Bug 1753731

Summary:	Builds can use incorrect location for pullthrough imagestream tags
Product:	OpenShift Container Platform	Reporter:	Adam Kaplan <adam.kaplan>
Component:	Build	Assignee:	Gabe Montero <gmontero>
Status:	CLOSED ERRATA	QA Contact:	wewang <wewang>
Severity:	medium	Docs Contact:
Priority:	unspecified
Version:	4.1.0	CC:	aos-bugs, bparees, gmontero, wzheng
Target Milestone:	---
Target Release:	4.3.0
Hardware:	Unspecified
OS:	Unspecified
Whiteboard:
Fixed In Version:		Doc Type:	Bug Fix
Doc Text:	Cause: Builds started very soon an imagestream getting created may not leverage local pullthrough imagestream tags when specified. Consequence: The build would attempt to pull the image from the external image registry, and if the build was not set up with the authorization and certificates needed for that registry (assuming it would pull the image from the internal openshift registry), the build would fail. Fix: The build controller was updated to detect when its imagestream cache was missing the necessary information to allow for local pullthrough imagestream tags and retrieve that information from other means.

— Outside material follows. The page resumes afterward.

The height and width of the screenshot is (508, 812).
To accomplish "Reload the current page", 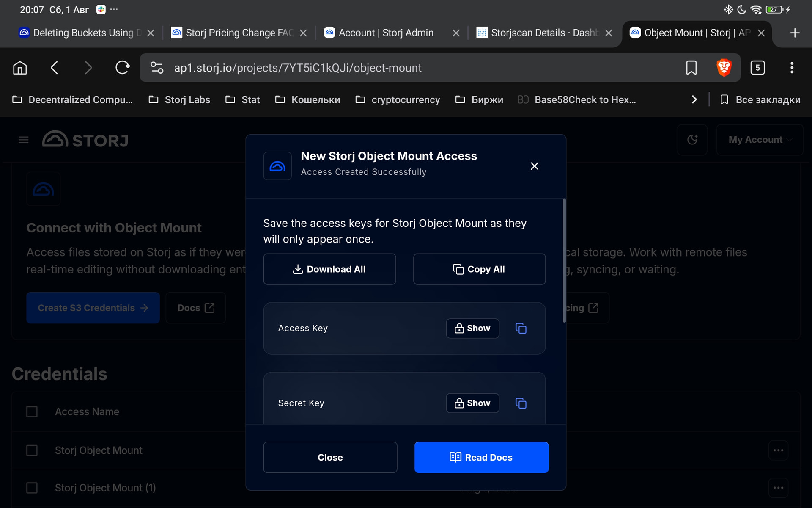I will 122,68.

Result: Builds expecting to leverage local imagestream tag pullthrough would now be able to do so.	Story Points:	---
Clone Of:		Environment:
Last Closed:	2020-01-23 11:06:22 UTC	Type:	Bug
Regression:	---	Mount Type:	---
Documentation:	---	CRM:
Verified Versions:		Category:	---
oVirt Team:	---	RHEL 7.3 requirements from Atomic Host:
Cloudforms Team:	---	Target Upstream Version:
Embargoed:

Description Adam Kaplan 2019-09-19 16:28:22 UTC

Description of problem:

If a build uses a pull-through imagestream tag as its FROM image, sometimes the build will not use the internal registry's reference location and instead use the "source" registry's location.

This can result in build failures if the source registry requires a pull secret, such as registry.redhat.io.

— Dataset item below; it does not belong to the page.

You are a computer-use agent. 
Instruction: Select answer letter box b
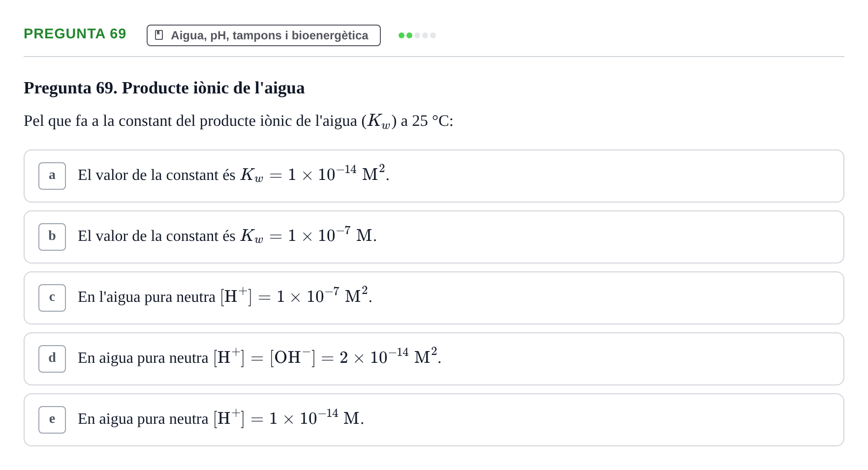pos(52,237)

Version-Release number of selected component (if applicable): 4.1.0


How reproducible: Sometimes


Steps to Reproduce:
Observed in flakes of the following test suites:
"[Feature:Builds][Conformance] oc new-app should succeed with a --name of 58 characters [Suite:openshift/conformance/parallel/minimal]"

Actual results:
Build uses the source registry's reference location (registry.redhat.io), resulting in failures because the build does not have a valid pull secret for that registry.

Expected results:
Builds succeed because they use the internal registry to pull images.

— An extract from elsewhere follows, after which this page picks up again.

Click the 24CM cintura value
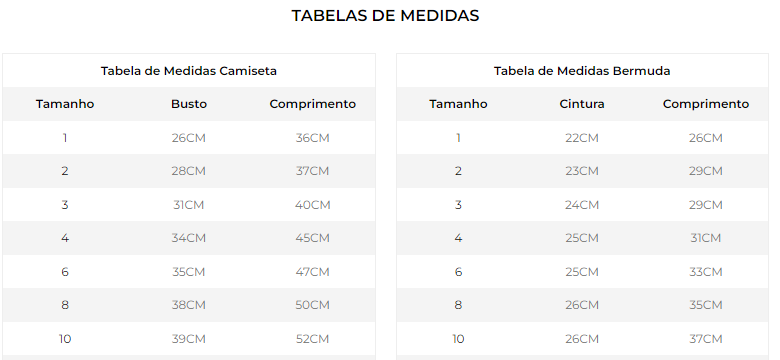 pos(582,205)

Comment 1 Adam Kaplan 2019-09-19 16:46:59 UTC

Suspected root cause is that the openshift controller manager is caching the imagestream at a point where the openshift apiserver is not using the internal registry's hostname.
The hypothesis is that the flaking test runs in a window where the apiserver is using the internal registry hostname, but OCM hasn't re-listed its caches.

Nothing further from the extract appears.